Find the line containing "Given: Click the 100 value on the right axis" in the listing below. Repeat it exactly, along with each following line up to and including the one containing "Toggle the Robot Flange checkbox".

§ Dataset records
====================
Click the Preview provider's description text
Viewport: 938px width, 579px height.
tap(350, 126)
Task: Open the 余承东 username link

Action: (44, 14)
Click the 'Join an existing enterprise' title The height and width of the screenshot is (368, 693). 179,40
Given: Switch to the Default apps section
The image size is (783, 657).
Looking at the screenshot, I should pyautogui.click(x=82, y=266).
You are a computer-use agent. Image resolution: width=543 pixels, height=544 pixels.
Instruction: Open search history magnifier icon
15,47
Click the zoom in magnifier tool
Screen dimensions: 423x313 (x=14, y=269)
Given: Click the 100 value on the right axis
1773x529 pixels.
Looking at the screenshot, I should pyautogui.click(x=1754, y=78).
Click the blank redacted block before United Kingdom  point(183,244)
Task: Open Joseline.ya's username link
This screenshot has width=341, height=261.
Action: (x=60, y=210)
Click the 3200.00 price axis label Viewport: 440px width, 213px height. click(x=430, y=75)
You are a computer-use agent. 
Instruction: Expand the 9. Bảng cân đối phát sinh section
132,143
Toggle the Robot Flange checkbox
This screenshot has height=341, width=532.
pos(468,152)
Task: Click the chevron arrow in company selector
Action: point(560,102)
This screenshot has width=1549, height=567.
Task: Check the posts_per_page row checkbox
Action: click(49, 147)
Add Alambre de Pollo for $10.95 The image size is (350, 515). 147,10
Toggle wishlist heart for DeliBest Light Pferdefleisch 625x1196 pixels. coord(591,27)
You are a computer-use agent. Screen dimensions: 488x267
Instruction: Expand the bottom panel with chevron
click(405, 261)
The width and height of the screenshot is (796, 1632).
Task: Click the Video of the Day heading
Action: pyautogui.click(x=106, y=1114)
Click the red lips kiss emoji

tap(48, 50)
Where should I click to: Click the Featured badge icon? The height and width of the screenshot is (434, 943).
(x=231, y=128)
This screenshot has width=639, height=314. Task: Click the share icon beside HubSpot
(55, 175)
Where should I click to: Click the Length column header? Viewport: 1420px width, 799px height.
====================
§ Output
Given: Click the 100 value on the right axis
1773x529 pixels.
Looking at the screenshot, I should pyautogui.click(x=1754, y=78).
Click the blank redacted block before United Kingdom  point(183,244)
Task: Open Joseline.ya's username link
This screenshot has width=341, height=261.
Action: (x=60, y=210)
Click the 3200.00 price axis label Viewport: 440px width, 213px height. click(x=430, y=75)
You are a computer-use agent. 
Instruction: Expand the 9. Bảng cân đối phát sinh section
132,143
Toggle the Robot Flange checkbox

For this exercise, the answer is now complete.